PROBLEM 1:
Answer these questions using the blog post about Manville. Mark each answer with its letter.
(a) What does the blog post say Manville used to be?
(b) Why was the writer at the bar in Manville?
(c) Who mostly filled the bar?
PROBLEM 2: Rewrite the paragraph of the blog post about Manville that begins "On a recent trip home to New Jersey" in two or three sentences, keeping its main facts.
PROBLEM 3: List every trait the blog post about Manville says made the Manville residents at the bar easy to recognize.

Wednesday, March 03, 2010

The Time I Almost Got HIV

Manville New Jersey is a disgusting rat hole of a town. The only real thing you need to know about it is that it used to be the asbestos capital of the world. That sums it up, if you spend an inordinate amount of time in Manville you will contract mesothelioma (whatever that is, I've seen a lot of day time lawyer commercials about it though) and die.

On a recent trip home to New Jersey I was essentially forced to spend time at a bar in Manville because a friend of a friend's friend's cover band was playing at a bar that could've doubled as a port-a-potty (in both size and smell! To be fair, the town always smells like shit, so it has that going for it). The bar was filled with mostly twenty somethings and a few obvious Manville residents - you could tell from their surly disposition, obvious eastern european heritage and overall "aged" look. Let's just say this, if I ever get to a point in life where I'm 55 years old and sitting alone at a bar oogling 23 year old's and smoking Marlboro Red's with the filters cut off, kill me. In fact, pull off my fingernails first just to see if I still feel any pain, because at that point I may just be a leather mannequin.

RAW DATA:
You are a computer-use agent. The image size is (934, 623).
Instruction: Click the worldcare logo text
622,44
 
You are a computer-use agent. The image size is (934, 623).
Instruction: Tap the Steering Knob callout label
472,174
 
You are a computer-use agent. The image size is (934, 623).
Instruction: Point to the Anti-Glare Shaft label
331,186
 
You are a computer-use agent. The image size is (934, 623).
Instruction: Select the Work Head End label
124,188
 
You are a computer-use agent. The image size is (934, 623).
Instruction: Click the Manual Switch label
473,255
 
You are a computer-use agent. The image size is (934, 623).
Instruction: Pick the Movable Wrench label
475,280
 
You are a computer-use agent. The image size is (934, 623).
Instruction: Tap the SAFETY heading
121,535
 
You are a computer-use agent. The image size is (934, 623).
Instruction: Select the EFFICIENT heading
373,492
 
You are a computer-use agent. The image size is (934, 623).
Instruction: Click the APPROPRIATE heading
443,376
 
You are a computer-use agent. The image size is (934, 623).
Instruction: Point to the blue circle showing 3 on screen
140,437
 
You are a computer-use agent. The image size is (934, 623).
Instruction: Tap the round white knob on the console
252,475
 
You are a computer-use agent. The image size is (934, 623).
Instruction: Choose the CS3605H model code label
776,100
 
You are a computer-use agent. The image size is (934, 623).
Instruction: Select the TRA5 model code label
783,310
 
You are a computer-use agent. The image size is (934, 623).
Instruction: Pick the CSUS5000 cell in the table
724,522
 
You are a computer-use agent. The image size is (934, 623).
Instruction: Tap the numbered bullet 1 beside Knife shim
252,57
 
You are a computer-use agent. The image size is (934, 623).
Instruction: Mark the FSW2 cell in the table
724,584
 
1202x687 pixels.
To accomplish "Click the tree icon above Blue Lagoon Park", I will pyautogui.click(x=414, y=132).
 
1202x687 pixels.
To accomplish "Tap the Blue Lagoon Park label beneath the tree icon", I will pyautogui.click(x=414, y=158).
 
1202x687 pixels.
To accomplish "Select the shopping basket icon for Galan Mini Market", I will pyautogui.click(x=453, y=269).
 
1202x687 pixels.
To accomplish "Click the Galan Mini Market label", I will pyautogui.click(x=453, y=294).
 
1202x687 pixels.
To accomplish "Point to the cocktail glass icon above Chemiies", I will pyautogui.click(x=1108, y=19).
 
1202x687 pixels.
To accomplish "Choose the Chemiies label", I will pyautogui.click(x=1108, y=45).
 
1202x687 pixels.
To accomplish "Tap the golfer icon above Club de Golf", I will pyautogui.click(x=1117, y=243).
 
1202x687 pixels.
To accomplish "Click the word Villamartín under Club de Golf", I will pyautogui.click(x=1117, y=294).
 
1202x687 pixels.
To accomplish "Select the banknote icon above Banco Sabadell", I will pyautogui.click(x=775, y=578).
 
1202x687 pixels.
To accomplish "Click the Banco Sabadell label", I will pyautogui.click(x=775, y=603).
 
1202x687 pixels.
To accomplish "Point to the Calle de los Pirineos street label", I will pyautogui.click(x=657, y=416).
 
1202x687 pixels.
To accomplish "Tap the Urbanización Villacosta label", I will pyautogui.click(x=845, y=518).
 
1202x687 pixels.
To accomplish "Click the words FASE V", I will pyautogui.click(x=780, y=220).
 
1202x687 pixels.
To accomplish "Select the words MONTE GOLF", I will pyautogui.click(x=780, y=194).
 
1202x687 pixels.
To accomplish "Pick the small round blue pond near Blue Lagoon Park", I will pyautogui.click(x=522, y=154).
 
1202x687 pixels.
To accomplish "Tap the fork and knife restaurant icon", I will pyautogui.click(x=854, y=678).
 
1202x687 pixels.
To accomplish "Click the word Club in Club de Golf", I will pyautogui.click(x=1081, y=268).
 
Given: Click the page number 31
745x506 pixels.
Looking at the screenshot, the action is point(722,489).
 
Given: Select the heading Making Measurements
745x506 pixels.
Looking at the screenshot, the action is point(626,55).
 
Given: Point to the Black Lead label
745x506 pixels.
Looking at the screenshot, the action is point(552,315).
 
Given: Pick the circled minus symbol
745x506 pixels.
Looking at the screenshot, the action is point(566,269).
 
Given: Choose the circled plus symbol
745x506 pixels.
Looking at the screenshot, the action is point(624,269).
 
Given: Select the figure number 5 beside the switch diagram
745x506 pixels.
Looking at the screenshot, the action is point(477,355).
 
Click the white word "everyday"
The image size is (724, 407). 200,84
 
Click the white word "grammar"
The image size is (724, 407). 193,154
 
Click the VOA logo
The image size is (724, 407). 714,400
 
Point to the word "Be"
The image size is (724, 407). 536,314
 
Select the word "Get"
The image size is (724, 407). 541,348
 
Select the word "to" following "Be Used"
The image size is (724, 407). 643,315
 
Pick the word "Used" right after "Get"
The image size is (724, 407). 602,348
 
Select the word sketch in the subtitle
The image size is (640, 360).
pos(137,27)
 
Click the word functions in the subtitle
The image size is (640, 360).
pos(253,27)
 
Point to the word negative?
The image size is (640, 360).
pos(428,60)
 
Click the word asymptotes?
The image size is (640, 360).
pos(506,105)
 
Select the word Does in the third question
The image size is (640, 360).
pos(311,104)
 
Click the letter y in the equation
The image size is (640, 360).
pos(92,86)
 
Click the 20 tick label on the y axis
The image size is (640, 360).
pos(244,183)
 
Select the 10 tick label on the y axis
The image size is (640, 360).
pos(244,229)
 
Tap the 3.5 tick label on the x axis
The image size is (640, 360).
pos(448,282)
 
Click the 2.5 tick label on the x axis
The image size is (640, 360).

EXERCISE OUTPUT 1:
(a) The asbestos capital of the world.
(b) A friend of a friend's friend's cover band was playing there.
(c) Mostly twenty somethings, plus a few obvious Manville residents.

EXERCISE OUTPUT 2: On a recent trip home to New Jersey, the writer had to spend time at a tiny, foul-smelling bar in Manville because a friend of a friend's friend's cover band was playing there. The crowd was mostly twenty somethings with a few obvious Manville residents. The writer asks to be killed if they ever end up at 55 sitting alone at a bar, ogling 23-year-olds and smoking filterless Marlboro Reds.

EXERCISE OUTPUT 3:
- Their surly disposition
- Their obvious eastern european heritage
- Their overall "aged" look